_Supplied text_.
Drones return to Crimea as Ukraine fighting intensifies near Bakhmut

Russian authorities report shooting down Ukrainian drones in Crimea, while Ukrainian officials say Russian forces pressed ahead with efforts to seize one of the few cities in Eastern Ukraine not already under their control, and kept up their strikes on communities in the north and south.

'Attacks by small drones' triggered air-defence systems in western Crimea, official says

Ukranian soldiers are seen Saturday inside a base near the front line in southern Ukraine. (Bulent Kilic/AFP/Getty Images)

Russian authorities on Saturday reported shooting down Ukrainian drones in Crimea, while Ukrainian officials said Russian forces pressed ahead with efforts to seize one of the few cities in Eastern Ukraine not already under their control. 

The Russian military also kept up its strikes in Ukraine's north and south.

In Crimea, which Russia annexed from Ukraine in 2014, Russian authorities said local air defences shot down a drone above the headquarters of the Russian Black Sea Fleet. It was the second drone incident at the headquarters in three weeks, and followed explosions at a Russian airfield and ammunition depot on the peninsula this month.

_Supplied data_.
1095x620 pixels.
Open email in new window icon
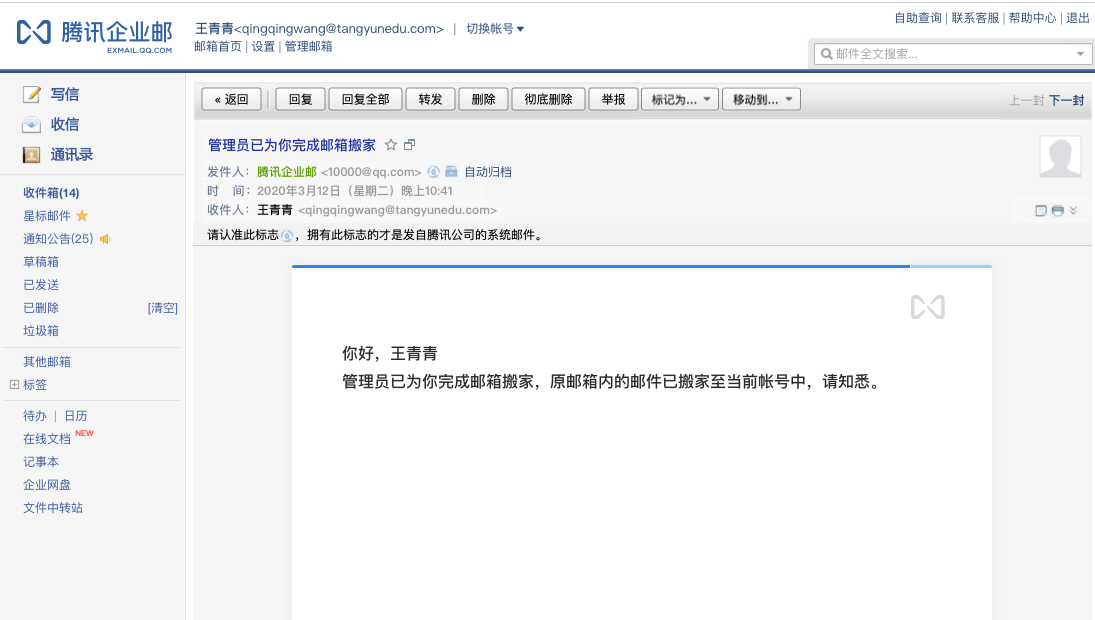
---
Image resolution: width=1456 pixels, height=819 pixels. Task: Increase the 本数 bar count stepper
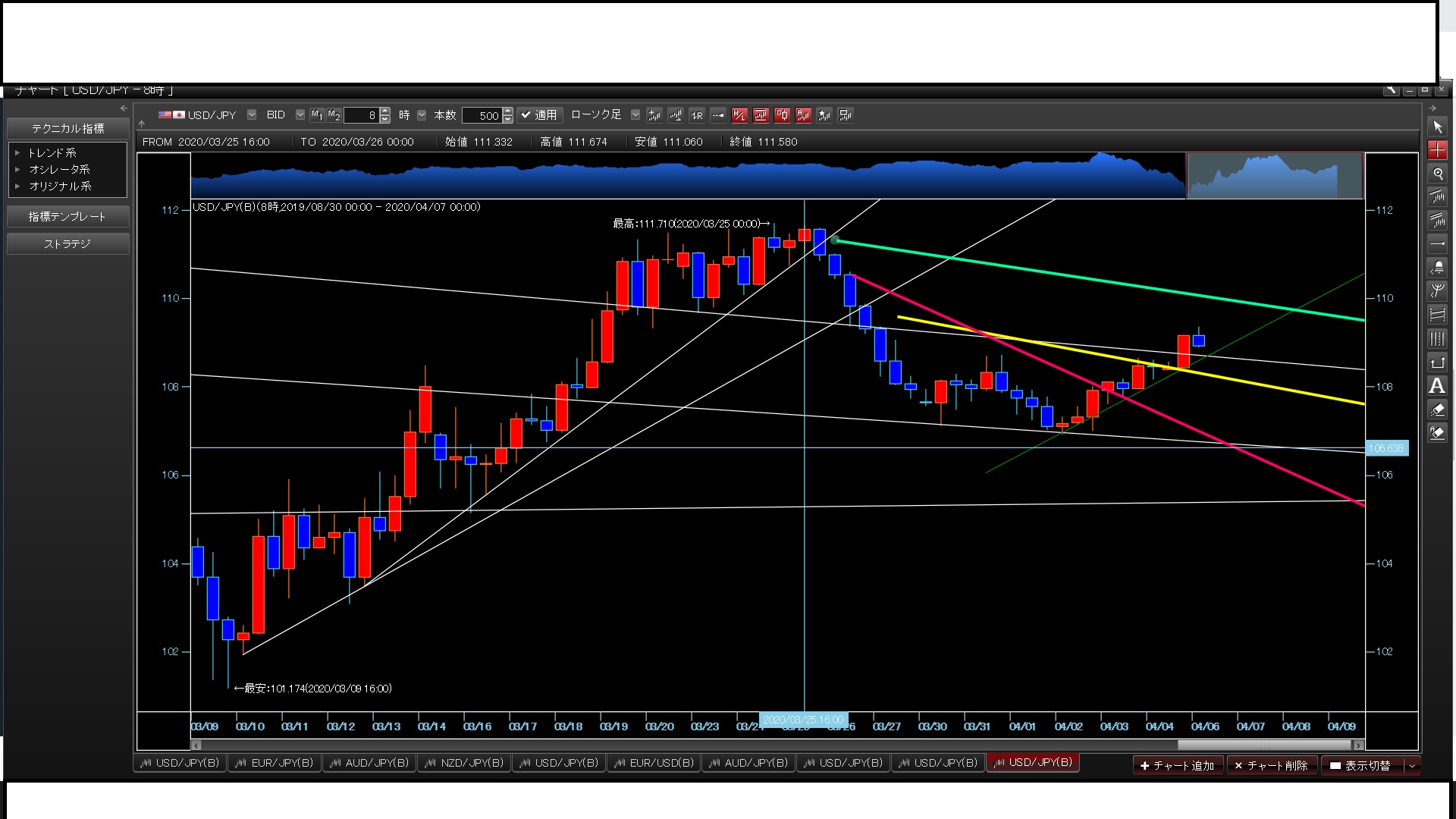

_Task requirements_.
A. In the Crimea drone article, reproduce the passage starting at "Ukranian soldiers are" and ending at "under their control.".
B. Sum up the Crimea drone article in two sentences.

_Responses_.
A.
Ukranian soldiers are seen Saturday inside a base near the front line in southern Ukraine. (Bulent Kilic/AFP/Getty Images)

Russian authorities on Saturday reported shooting down Ukrainian drones in Crimea, while Ukrainian officials said Russian forces pressed ahead with efforts to seize one of the few cities in Eastern Ukraine not already under their control.

B. On Saturday, Russian authorities said they shot down Ukrainian drones in Crimea, including one above the headquarters of the Russian Black Sea Fleet, the second drone incident there in three weeks. Ukrainian officials said Russian forces kept pushing to seize one of the few cities in Eastern Ukraine not yet under their control, and the Russian military also kept up its strikes in Ukraine's north and south.